**GIVEN PROBLEM**. Rewrite the lines from the one containing "You are a computer-use agent. Viewport: 308px" through the one containing "Action: (x=289, y=129)", changing "To accomplish" to "To complete" and leaving everything else as it is.

**ENTRIES PROVIDED**.
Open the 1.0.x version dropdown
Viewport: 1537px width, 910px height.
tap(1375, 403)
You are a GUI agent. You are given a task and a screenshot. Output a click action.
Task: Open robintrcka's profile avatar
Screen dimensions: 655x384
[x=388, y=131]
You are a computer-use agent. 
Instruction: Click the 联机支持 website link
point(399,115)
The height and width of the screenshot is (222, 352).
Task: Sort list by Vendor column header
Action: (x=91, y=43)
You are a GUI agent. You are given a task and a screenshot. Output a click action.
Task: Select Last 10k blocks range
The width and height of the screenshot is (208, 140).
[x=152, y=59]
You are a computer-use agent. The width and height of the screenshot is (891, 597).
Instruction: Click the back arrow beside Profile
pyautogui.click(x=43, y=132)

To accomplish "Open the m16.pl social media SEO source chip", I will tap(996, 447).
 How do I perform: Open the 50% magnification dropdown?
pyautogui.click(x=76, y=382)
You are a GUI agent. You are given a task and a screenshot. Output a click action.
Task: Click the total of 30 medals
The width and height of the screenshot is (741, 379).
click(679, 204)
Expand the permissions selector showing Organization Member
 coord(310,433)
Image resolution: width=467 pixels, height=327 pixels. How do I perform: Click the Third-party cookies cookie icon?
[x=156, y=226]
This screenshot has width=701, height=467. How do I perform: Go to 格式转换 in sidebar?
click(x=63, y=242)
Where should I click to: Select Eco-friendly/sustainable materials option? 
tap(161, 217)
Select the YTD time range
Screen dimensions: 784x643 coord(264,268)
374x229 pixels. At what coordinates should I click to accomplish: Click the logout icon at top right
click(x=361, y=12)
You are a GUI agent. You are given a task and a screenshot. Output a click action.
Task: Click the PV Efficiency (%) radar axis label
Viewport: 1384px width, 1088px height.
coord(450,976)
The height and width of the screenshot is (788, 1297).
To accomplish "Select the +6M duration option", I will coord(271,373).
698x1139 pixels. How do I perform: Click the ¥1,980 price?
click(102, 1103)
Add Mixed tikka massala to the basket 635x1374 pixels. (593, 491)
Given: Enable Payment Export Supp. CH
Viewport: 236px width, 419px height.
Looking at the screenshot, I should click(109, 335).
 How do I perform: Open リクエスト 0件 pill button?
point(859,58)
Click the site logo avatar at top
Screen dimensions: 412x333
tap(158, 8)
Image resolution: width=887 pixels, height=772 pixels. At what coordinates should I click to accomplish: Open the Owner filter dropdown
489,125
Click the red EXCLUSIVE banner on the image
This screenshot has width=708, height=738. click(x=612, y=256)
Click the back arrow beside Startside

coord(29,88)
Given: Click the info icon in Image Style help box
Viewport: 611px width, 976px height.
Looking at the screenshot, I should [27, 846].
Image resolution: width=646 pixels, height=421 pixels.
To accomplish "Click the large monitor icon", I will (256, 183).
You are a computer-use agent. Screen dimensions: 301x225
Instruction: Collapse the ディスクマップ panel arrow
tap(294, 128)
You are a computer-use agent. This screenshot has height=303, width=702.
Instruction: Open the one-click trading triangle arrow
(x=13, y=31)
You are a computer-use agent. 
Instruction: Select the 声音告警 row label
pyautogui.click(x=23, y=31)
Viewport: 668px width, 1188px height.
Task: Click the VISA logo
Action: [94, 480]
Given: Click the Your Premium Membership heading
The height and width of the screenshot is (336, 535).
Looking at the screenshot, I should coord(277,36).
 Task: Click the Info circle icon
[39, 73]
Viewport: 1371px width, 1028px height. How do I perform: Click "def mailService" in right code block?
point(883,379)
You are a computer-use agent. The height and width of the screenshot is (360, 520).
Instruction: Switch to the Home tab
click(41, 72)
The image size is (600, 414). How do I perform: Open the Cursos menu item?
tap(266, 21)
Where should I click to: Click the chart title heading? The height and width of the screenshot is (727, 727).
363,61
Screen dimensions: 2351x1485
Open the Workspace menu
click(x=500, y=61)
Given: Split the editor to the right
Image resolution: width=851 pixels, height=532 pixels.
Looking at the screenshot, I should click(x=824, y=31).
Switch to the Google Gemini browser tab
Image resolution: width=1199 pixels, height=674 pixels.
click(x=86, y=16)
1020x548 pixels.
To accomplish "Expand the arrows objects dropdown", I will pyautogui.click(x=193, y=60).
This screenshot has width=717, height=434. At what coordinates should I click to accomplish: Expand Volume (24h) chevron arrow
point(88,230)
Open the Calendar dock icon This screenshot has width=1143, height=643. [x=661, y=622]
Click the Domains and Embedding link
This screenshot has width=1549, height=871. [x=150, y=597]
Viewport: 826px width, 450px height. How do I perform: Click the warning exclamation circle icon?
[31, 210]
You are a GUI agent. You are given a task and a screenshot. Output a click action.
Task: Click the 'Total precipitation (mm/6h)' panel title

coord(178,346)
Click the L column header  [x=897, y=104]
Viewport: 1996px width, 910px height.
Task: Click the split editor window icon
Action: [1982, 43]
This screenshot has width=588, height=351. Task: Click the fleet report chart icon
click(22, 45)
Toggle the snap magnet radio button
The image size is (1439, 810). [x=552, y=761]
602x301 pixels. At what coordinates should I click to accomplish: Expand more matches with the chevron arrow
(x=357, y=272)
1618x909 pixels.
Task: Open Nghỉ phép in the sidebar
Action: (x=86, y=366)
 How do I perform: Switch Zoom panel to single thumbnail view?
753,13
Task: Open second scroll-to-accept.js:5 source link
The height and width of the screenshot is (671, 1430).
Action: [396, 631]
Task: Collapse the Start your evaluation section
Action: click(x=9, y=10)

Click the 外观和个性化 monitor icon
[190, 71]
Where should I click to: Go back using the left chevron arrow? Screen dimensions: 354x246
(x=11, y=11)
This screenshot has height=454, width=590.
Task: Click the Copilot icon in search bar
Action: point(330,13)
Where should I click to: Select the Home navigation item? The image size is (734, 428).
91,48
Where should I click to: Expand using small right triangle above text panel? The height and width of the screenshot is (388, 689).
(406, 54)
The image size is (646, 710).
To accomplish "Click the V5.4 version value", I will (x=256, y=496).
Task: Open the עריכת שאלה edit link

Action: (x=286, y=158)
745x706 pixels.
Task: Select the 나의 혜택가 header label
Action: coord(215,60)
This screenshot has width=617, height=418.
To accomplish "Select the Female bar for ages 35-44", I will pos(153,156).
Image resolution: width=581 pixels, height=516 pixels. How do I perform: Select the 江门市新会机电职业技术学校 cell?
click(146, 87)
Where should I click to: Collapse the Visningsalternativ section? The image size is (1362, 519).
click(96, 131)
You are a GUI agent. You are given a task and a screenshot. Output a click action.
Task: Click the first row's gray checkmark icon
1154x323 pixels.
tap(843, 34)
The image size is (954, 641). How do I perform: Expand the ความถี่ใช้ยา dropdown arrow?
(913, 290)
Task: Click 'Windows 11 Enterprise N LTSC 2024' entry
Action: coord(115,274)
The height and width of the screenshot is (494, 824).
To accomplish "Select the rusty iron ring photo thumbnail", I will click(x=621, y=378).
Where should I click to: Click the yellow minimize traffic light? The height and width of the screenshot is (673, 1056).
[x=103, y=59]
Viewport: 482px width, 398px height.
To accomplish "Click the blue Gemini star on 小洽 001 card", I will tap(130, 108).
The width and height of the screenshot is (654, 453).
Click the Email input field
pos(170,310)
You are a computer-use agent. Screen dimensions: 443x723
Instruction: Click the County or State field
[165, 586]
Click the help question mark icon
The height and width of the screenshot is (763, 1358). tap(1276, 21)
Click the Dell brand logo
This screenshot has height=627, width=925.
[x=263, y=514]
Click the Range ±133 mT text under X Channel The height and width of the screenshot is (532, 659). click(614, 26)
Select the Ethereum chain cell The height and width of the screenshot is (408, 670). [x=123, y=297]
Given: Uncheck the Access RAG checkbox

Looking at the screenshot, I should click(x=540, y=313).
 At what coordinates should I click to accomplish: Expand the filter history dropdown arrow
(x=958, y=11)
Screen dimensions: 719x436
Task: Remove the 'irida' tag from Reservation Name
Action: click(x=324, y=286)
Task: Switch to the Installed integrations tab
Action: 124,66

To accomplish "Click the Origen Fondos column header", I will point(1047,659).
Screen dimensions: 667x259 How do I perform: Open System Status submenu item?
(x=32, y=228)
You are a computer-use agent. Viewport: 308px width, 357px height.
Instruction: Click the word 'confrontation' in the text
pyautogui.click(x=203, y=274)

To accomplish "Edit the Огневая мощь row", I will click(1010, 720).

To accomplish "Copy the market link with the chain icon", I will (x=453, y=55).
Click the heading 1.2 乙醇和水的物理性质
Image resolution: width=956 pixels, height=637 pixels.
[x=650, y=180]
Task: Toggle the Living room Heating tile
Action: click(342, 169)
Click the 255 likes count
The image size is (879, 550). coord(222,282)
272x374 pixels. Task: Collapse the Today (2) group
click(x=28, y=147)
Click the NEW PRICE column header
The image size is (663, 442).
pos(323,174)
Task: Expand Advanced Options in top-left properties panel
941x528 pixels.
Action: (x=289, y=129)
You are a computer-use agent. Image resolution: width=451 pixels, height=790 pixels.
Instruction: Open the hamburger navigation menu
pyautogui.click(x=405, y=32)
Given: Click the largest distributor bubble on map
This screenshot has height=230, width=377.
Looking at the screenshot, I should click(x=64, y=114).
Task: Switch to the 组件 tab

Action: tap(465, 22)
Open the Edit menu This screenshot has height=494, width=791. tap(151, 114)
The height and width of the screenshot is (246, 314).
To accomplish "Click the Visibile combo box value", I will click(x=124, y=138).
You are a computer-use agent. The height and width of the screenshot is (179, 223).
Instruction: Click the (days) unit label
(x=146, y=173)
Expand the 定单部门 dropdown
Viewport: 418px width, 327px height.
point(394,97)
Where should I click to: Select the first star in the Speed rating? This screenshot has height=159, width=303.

**ANSWER TO THIS TASK**.
You are a computer-use agent. Viewport: 308px width, 357px height.
Instruction: Click the word 'confrontation' in the text
pyautogui.click(x=203, y=274)

To complete "Edit the Огневая мощь row", I will click(1010, 720).

To complete "Copy the market link with the chain icon", I will (x=453, y=55).
Click the heading 1.2 乙醇和水的物理性质
Image resolution: width=956 pixels, height=637 pixels.
[x=650, y=180]
Task: Toggle the Living room Heating tile
Action: click(342, 169)
Click the 255 likes count
The image size is (879, 550). coord(222,282)
272x374 pixels. Task: Collapse the Today (2) group
click(x=28, y=147)
Click the NEW PRICE column header
The image size is (663, 442).
pos(323,174)
Task: Expand Advanced Options in top-left properties panel
941x528 pixels.
Action: (x=289, y=129)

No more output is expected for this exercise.